2) You are starting fresh. No one knows you, therefore you have no baggage or reputation to worry about, so remember the golden rule: treat others like you want to be treated.
3) School comes first. College is a blast, I won’t lie…but you are there first and foremost to obtain an education (and a 3.0 if you’re going to keep your scholarships)
4) Remain true to your values. It’s true, dad and I won’t be there to nag you, but there will be all sorts of temptations that we can’t protect you from either.
5) Never spend what you don’t have…and that means NO to credit cards. You’ll thank me some day.
6) Remember the talk about boundaries and social bubbles we had in kindergarten? Remember all those basics and you’ll be fine.
7) Never pick up a t-shirt or underwear from the floor and smell it, to see if it’s ok to wear. That is just gross.
8) BRUSH YOUR TEETH. Your smile is one of your greatest attributes.
9) Utilize your time well. Don’t wait until the last-minute to do an assignment or study for a test. OH, AND GAMING AND BEING IN THE MIDDLE OF AN IMPORTANT CAMPAIGN IS NEVER A REASON TO BE LATE FOR OR MISS CLASS.
10) Finally, always remember that you are meant to be a great man some day and that day is today!
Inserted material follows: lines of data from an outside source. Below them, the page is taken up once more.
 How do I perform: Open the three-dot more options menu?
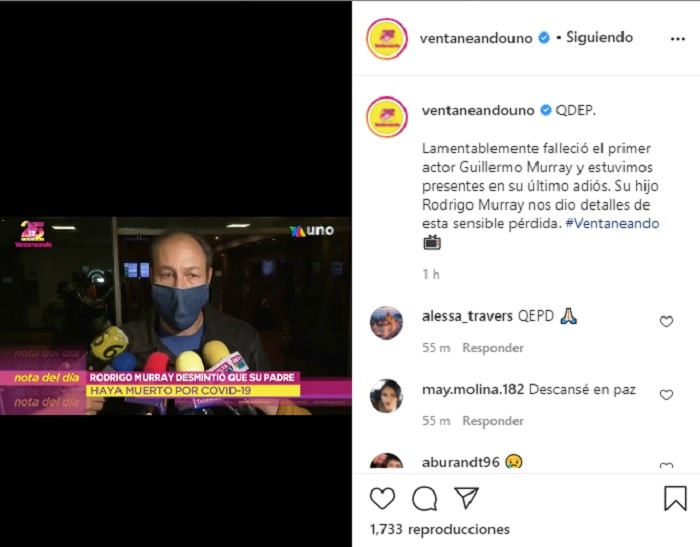point(678,39)
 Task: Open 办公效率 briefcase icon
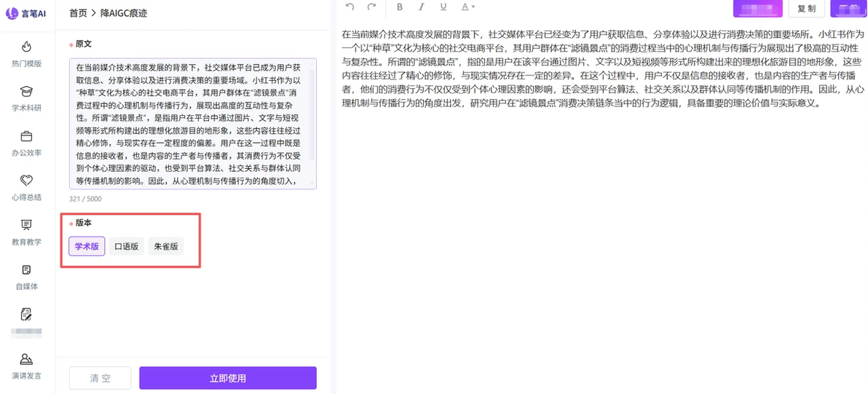pyautogui.click(x=26, y=136)
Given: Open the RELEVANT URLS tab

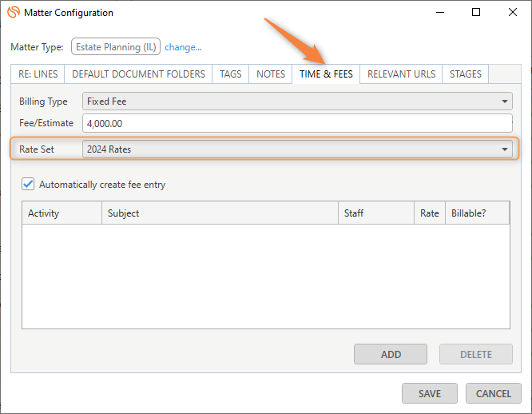Looking at the screenshot, I should point(401,74).
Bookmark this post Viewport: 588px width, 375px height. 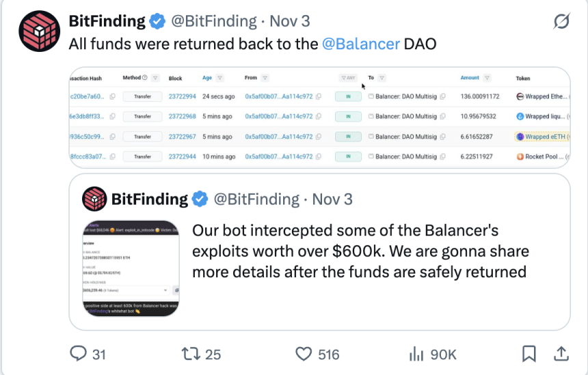click(x=529, y=353)
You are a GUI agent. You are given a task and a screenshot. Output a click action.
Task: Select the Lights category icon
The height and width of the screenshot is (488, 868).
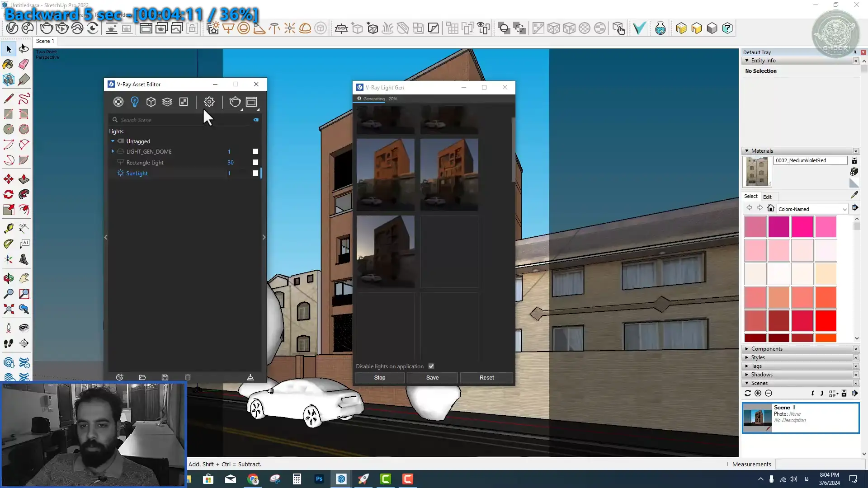click(134, 102)
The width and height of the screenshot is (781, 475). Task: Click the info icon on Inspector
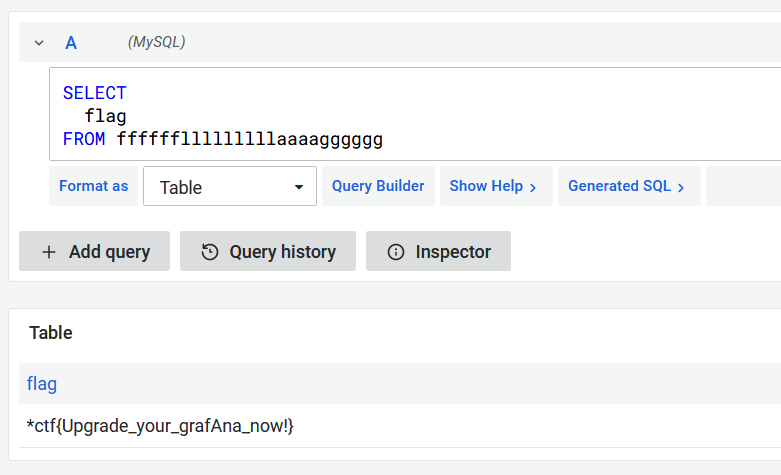click(396, 252)

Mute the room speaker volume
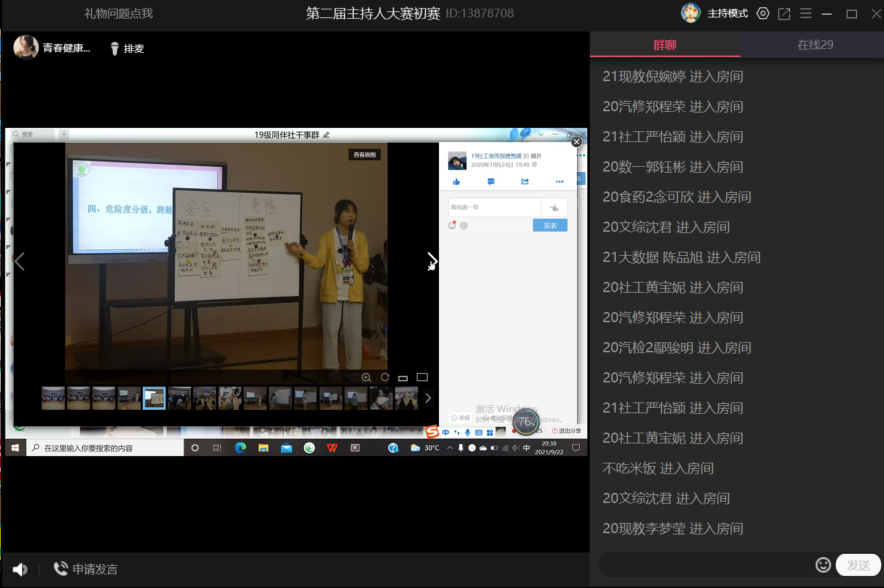pyautogui.click(x=20, y=569)
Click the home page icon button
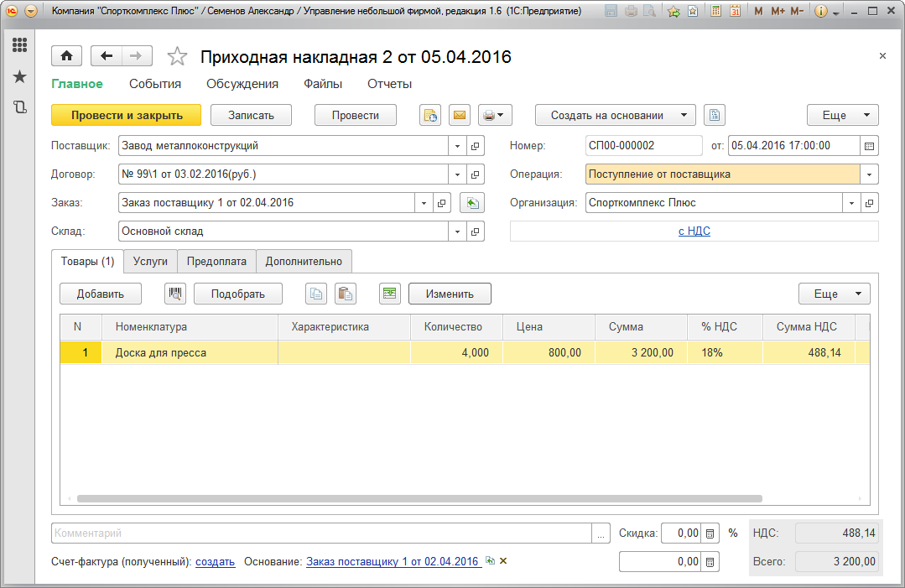905x588 pixels. 66,56
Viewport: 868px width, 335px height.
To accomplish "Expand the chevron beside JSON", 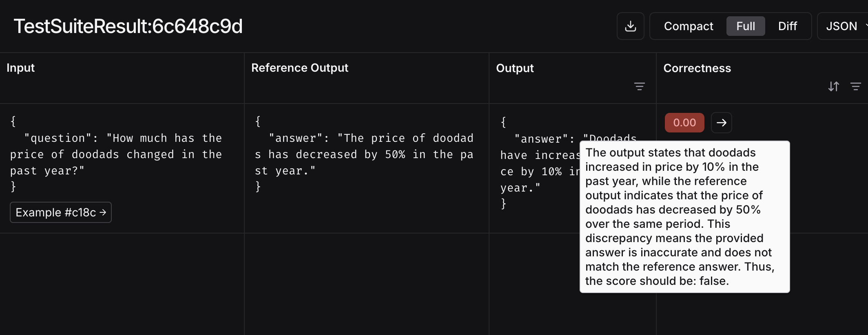I will point(865,26).
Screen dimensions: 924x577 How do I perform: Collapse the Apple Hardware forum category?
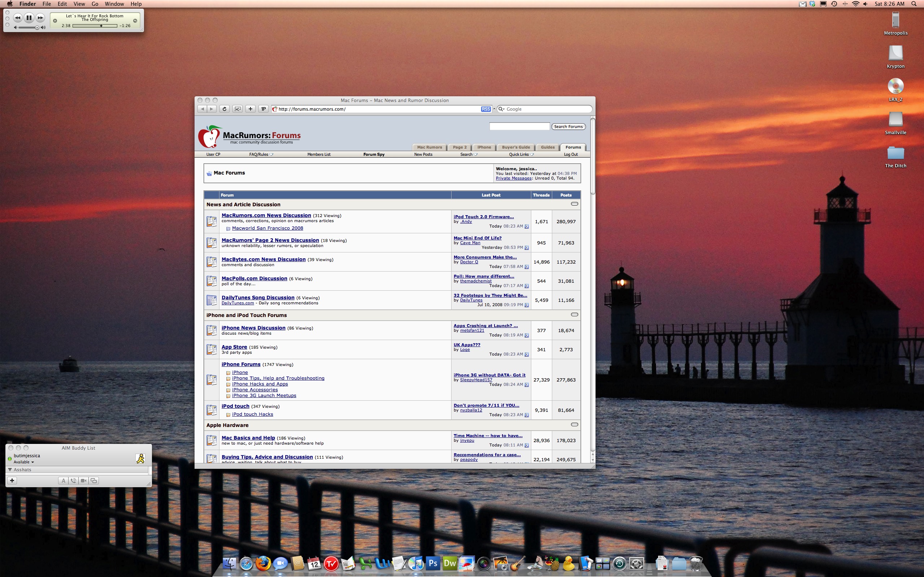[574, 424]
Please note: if I had multiple personality disorder, this post would belong to an emotional primordial element of myself that I blacked out into after walking downstairs into the man-cave and stepping on cat vomit on the carpet that has been there for months because it has literally petrified. I try to never go into the basement…for that very reason. Once in a while, though, I succumb to my optimist self, and believe the men in my house when they tell me the basement is clean and venture down into the pit. Well, like Charlie Brown keeps falling for Lucy’s football schtick I was blinded by my own optimism. The bastards lied. I didn’t lose emotional consciousness right away…I have dealt with all sorts of clashes with bodily fluids and wastes that are not my own, it was the array of filth, the biodegradable kind mingled with the non-recyclable kind and the ensuing stench rising up from the metamorphosis that pushed me over into blind rage….you know the kind that produces spittle from screeching unintelligible sounds like a she devil that has been caged way too long. I saw all too literally the remnants of all things tasteful and beautiful about our basement decor crumbling away and remember screaming something about acting like they were from the backwoods of Appalachia only to realize that I was insulting those poor backwoods people in Appalachia for using them in comparison to these animals. I know, by the look on their faces that I needed to put myself in a time out, so I opened a good bottle of white wine brought up some olives, salmon and almonds on a beautiful dish and locked myself in my room. After watching a mini Gilmore Girls marathon I felt my sentient self returning a bit…although I felt dizzy every time I heard them call me from the recesses of our house. I used to laugh at the antics of living in a household of boys. Now that they’re huge burgeoning men…I just think they’re stupid. The fact that their frontal lobes are non-functioning and they’re bombarded with hormones is of no comfort when their father mirrors the very things that are leaching away at my psyche. Pray for me.